▶ [WHAT YOU ARE ASKED TO DO]: Render each line of the records below as one string in a JSON list, omitting blank lines. Exclude the pictures from the list.

▶ [DATA SECTION]:

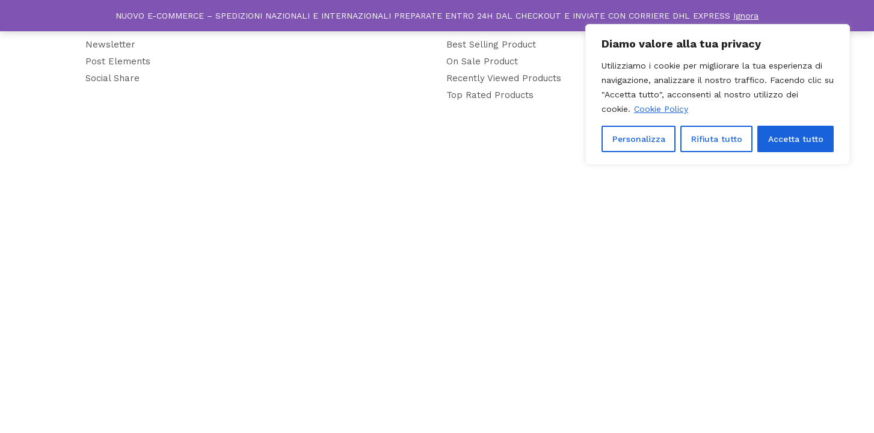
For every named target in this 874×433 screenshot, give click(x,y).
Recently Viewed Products (503, 78)
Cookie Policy (661, 109)
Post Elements (117, 61)
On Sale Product (482, 61)
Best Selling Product (491, 44)
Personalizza (638, 139)
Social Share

▶ [EXERCISE RESPONSE]:
[
  "For every named target in this 874×433 screenshot, give click(x,y).",
  "Recently Viewed Products (503, 78)",
  "Cookie Policy (661, 109)",
  "Post Elements (117, 61)",
  "On Sale Product (482, 61)",
  "Best Selling Product (491, 44)",
  "Personalizza (638, 139)",
  "Social Share"
]